Martin Shkreli, Pharmaceutical CEO Who Hiked HIV Drug Prices, Arrested on Fraud Charges

Martin Shkreli
Martin Shkreli is arrested on December 17. AP Images

How do you spell schadenfreude? Martin Shkreli, the pharmaceutical CEO who made headlines in September for raising the price of HIV drug Daraprim, was arrested at his midtown Manhattan apartment in NYC on Thursday, December 17.

The 32-year-old drug-company entrepreneur looked nonplussed as authorities led him out onto the street. He was wearing jeans and a gray hoodie after being hit with a lawsuit claiming several counts of securities fraud.

Federal agents also arrested Evan Greebel, a New York lawyer who is believed to have conspired with Shkreli in the fraud schemes.

According to The New York Times, Shkreli is being accused of taking funds from his former biopharmaceutical company, Retrophin, to pay off debts he owed to upset investors who lost money through the hedge fund he started, MSMB Capital Management.

“Shkreli was the paradigm faithless servant,” Retrophin’s complaint reads, according to the Times. “Starting sometime in early 2012, and continuing until he left the company, Shkreli used his control over Retrophin to enrich himself and to pay off claims of MSMB investors (who he had defrauded).”

One way Shkreli is believed to have illegally funneled the money to angry investors is by setting up fake consulting arrangements.

MSMB Capital Management is now defunct after losing several million dollars, and Shkreli was pushed out of Retrophin in September 2014 “because of serious concerns about his conduct,” the company said in a statement.

AP Images

Shkreli, meanwhile, doesn’t seem to be too concerned about the lawsuit.

“The $65 million Retrophin wants from me would not dent me,” he said of the company’s lawsuit, according to Bloomberg. “I feel great. I’m licking my chops over the suits I’m going to file against them.”

In September, Shkreli was dubbed “a spoiled brat” by GOP front-runner Donald Trump after he raised the price of Daraprim from $13.50 to $750 a pill overnight.

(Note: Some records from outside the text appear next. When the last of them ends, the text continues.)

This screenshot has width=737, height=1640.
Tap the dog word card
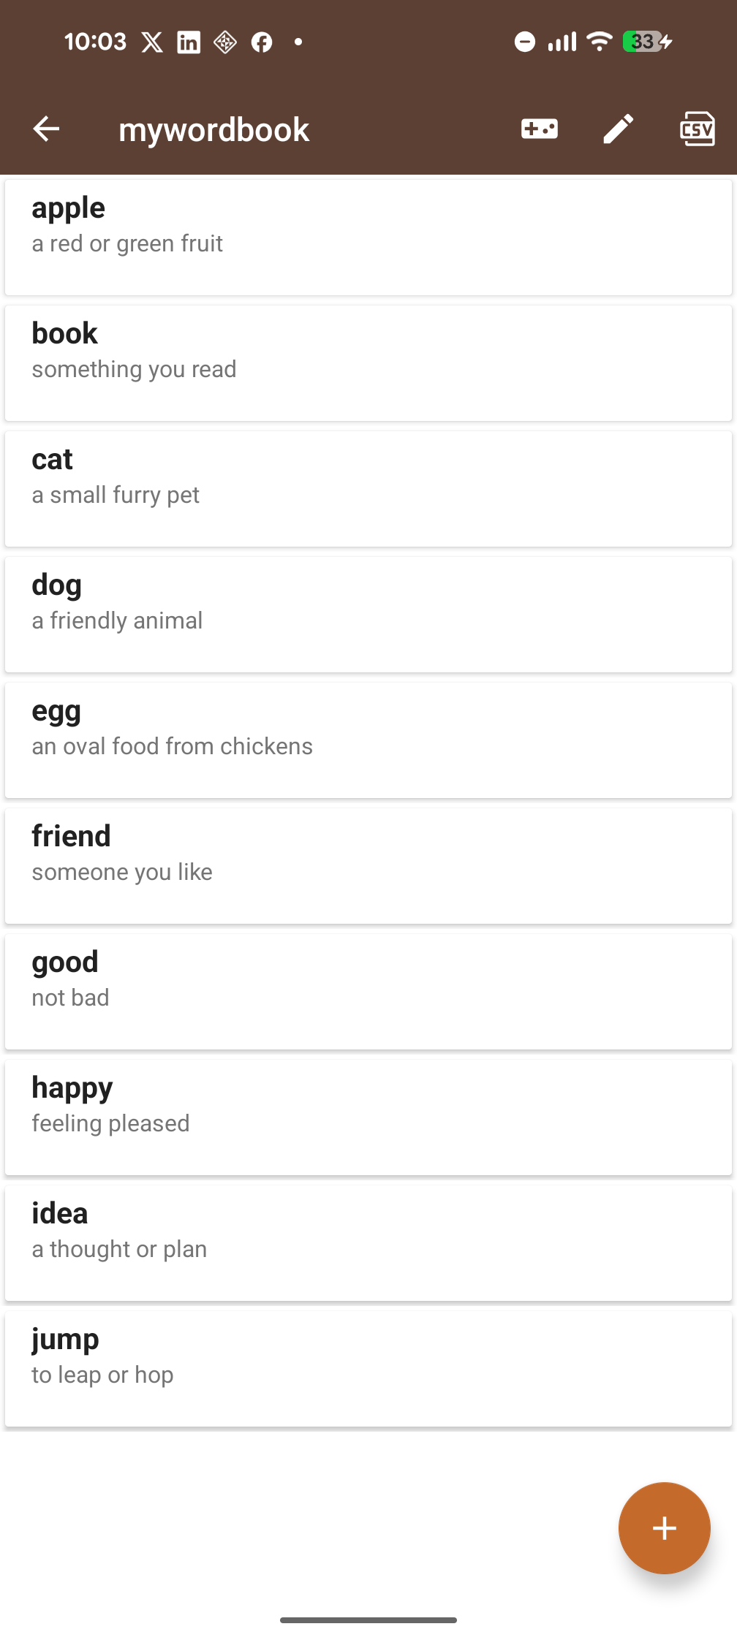pyautogui.click(x=369, y=615)
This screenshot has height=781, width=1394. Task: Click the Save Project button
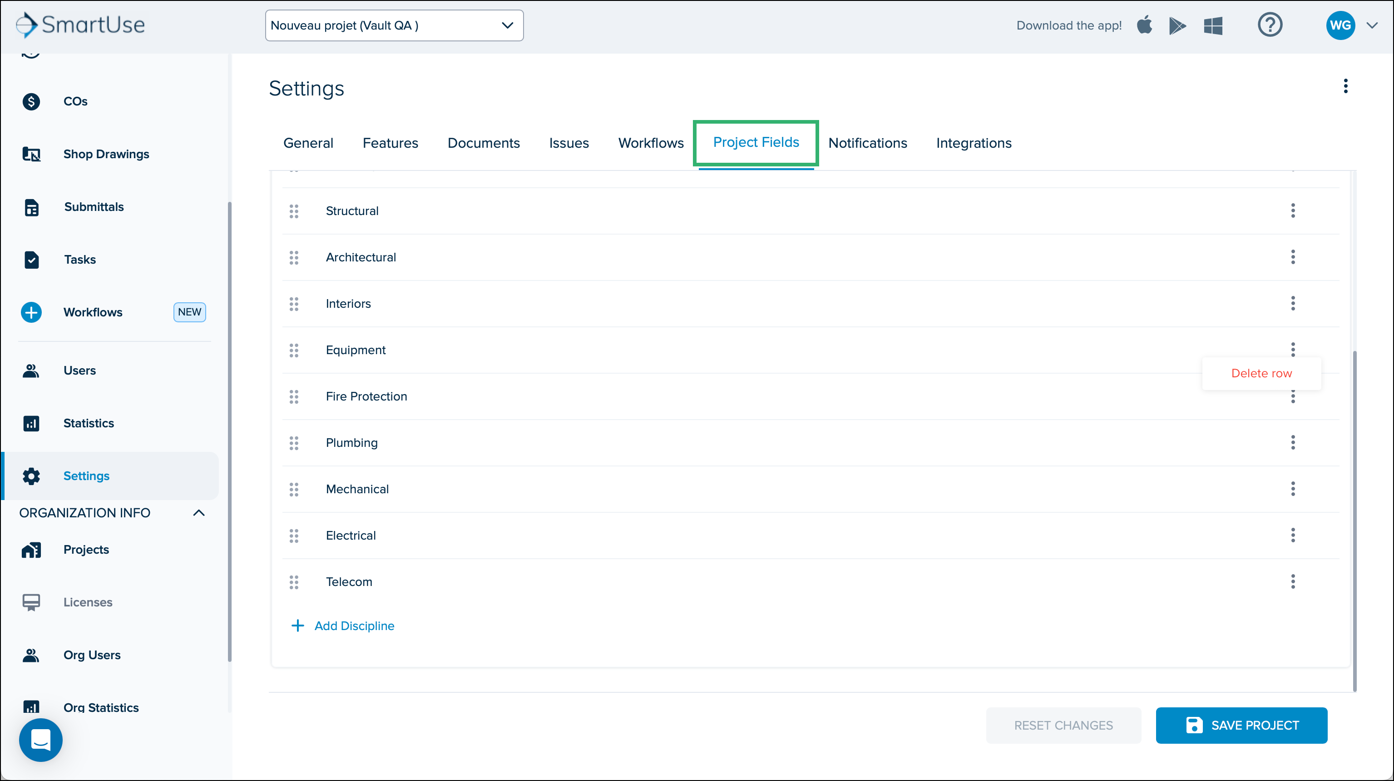point(1241,725)
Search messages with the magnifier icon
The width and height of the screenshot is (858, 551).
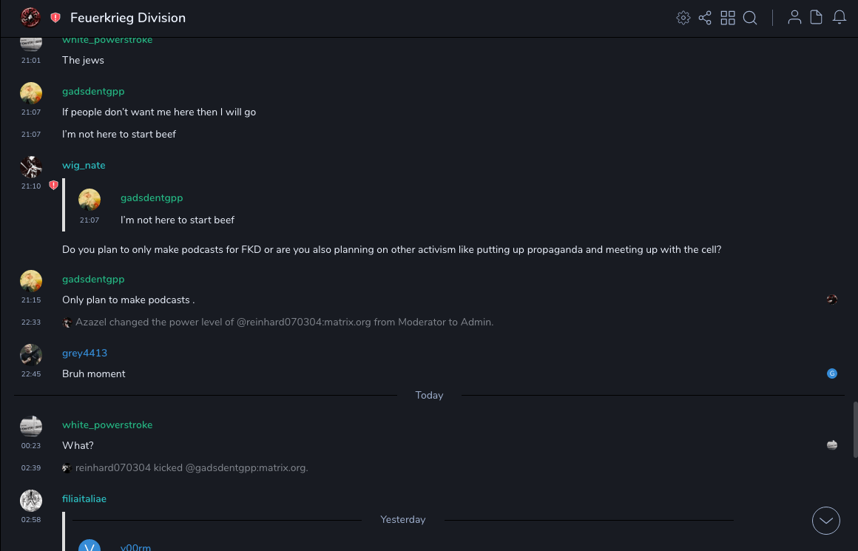750,18
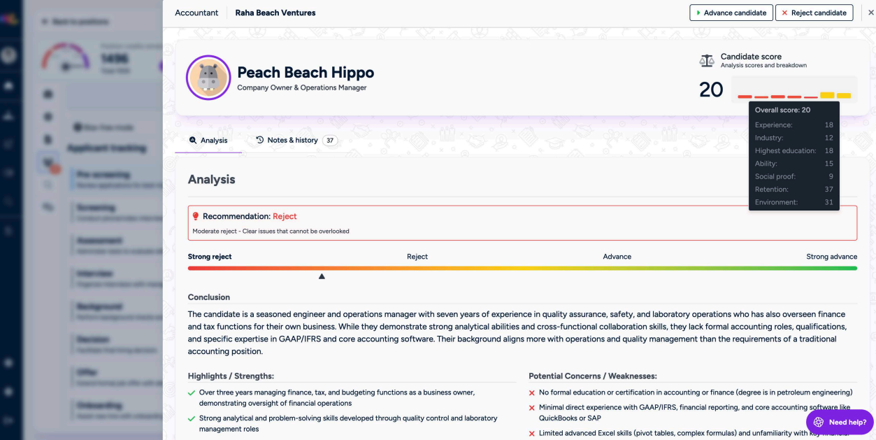Click the green check beside the first strength
The width and height of the screenshot is (876, 440).
click(192, 393)
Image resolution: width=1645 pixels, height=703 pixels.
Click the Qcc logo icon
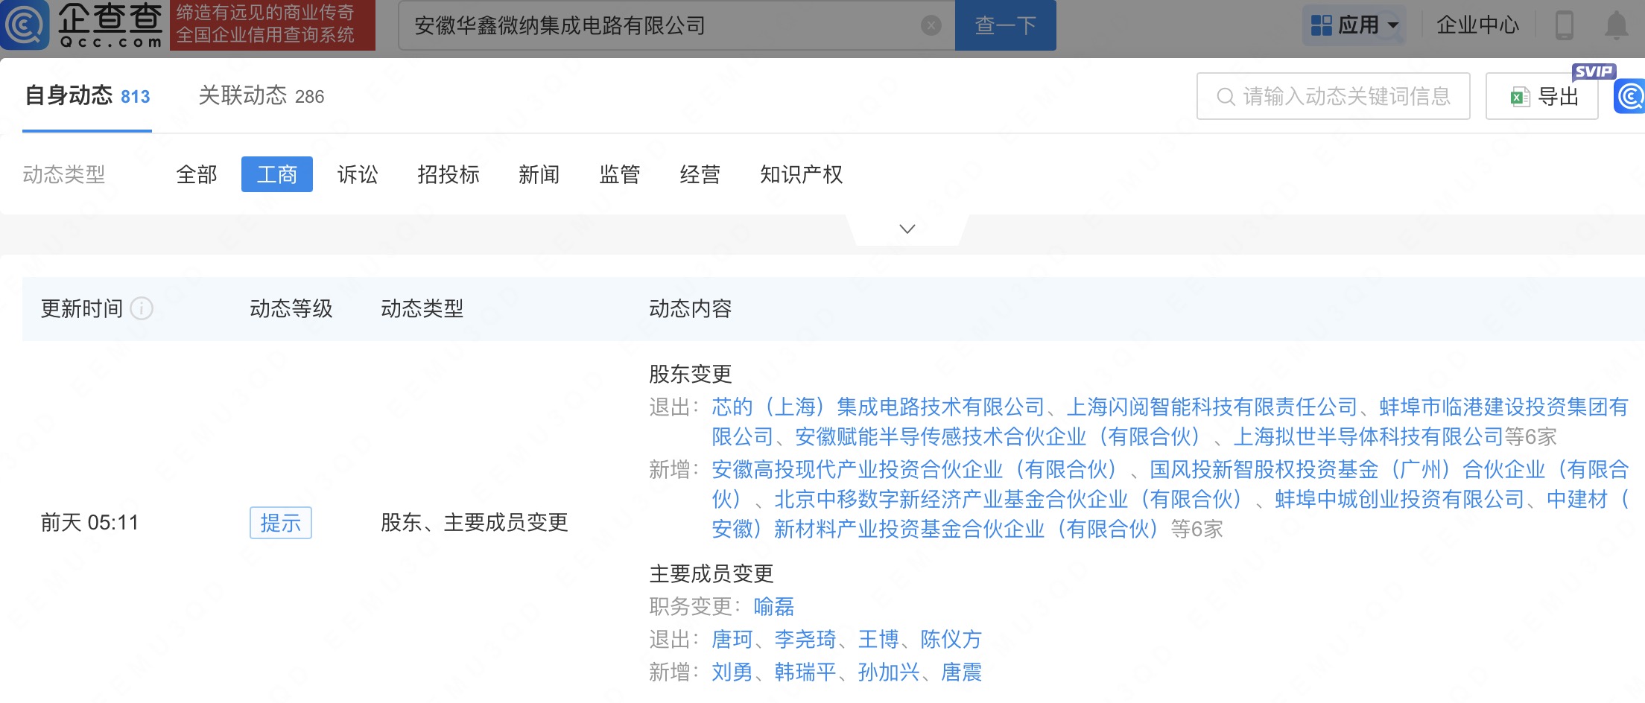[x=25, y=25]
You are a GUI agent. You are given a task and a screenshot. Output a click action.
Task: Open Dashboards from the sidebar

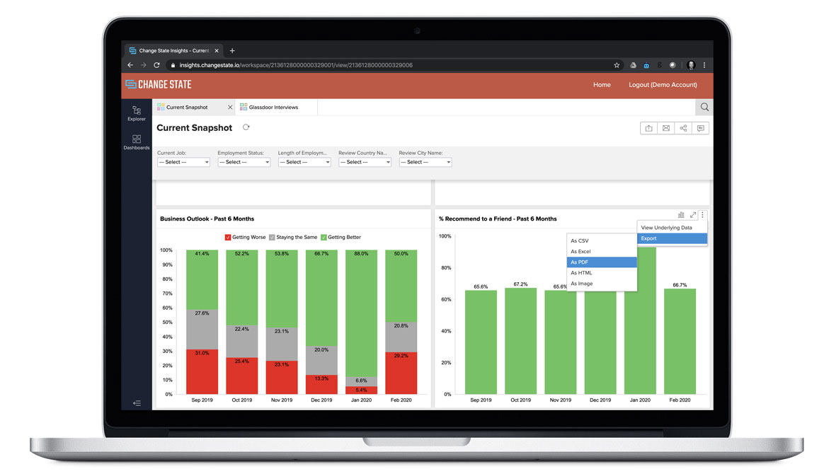coord(137,142)
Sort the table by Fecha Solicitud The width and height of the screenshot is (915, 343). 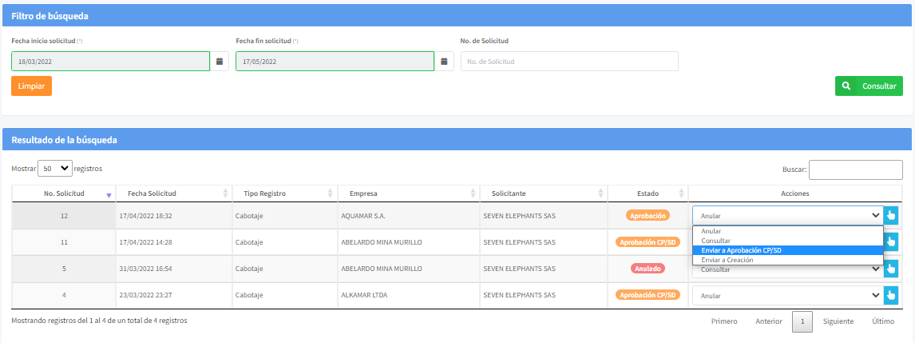coord(226,193)
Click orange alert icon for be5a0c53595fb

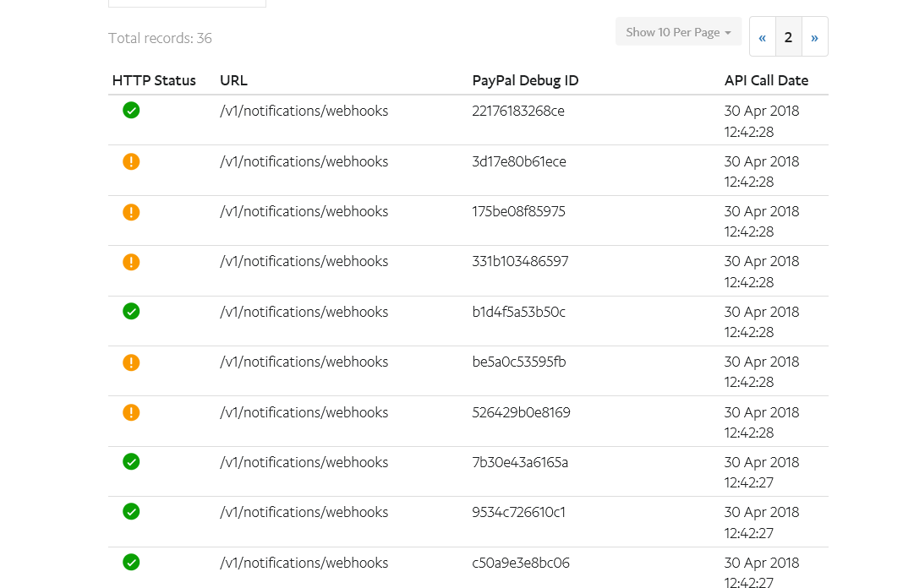131,362
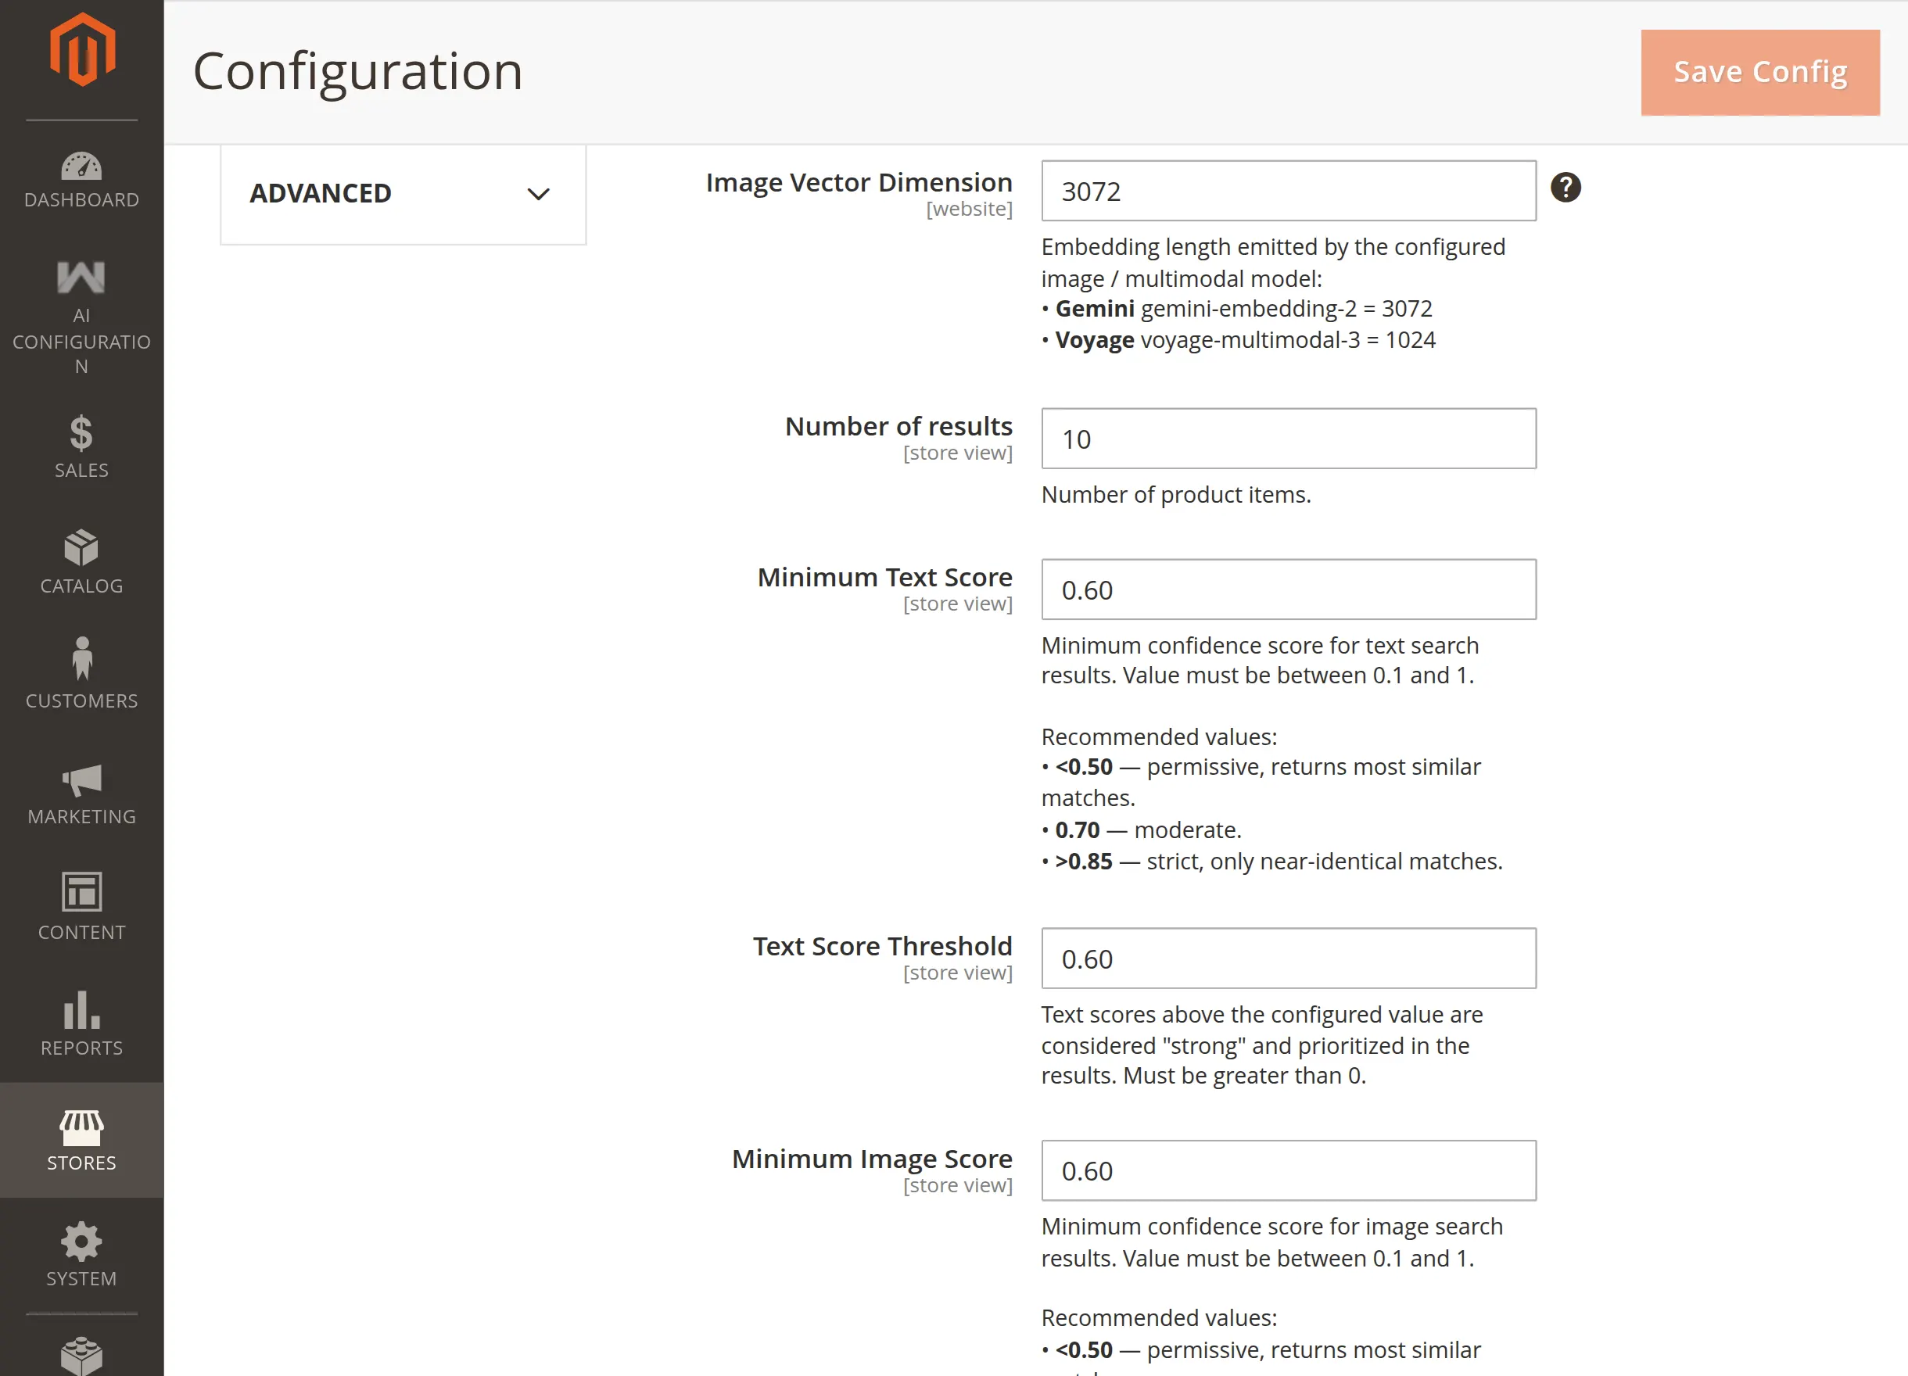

“That guy is nothing. He’s zero. He’s nothing,” the presidential candidate said during a South Carolina campaign stop. “He ought to be ashamed of himself. And I think, probably, at some point, the public is going to get him to reduce it somewhat, but I think what he did was a disgrace.”

When Hillary Clinton similarly tried to convince Shkreli to cut the price hike, the smug CEO replied with a tweet: “lol.”

“I probably would have raised the price higher,” he said during a Forbes summit in New York this month. “My investors expect me to maximize profits.”

Last week, it was revealed that Shkreli was the highest bidder for the only copy of the Wu-Tang Clan’s most recent album, Once Upon a Time in Shaolin, at $2 million — and didn’t even give the highly anticipated tunes a listen.

“I could be convinced to listen to it earlier if Taylor Swift wants to hear it or something like that,” Shkreli told Bloomberg. “But for now, I think I’m going to kind of save it for a rainy day.”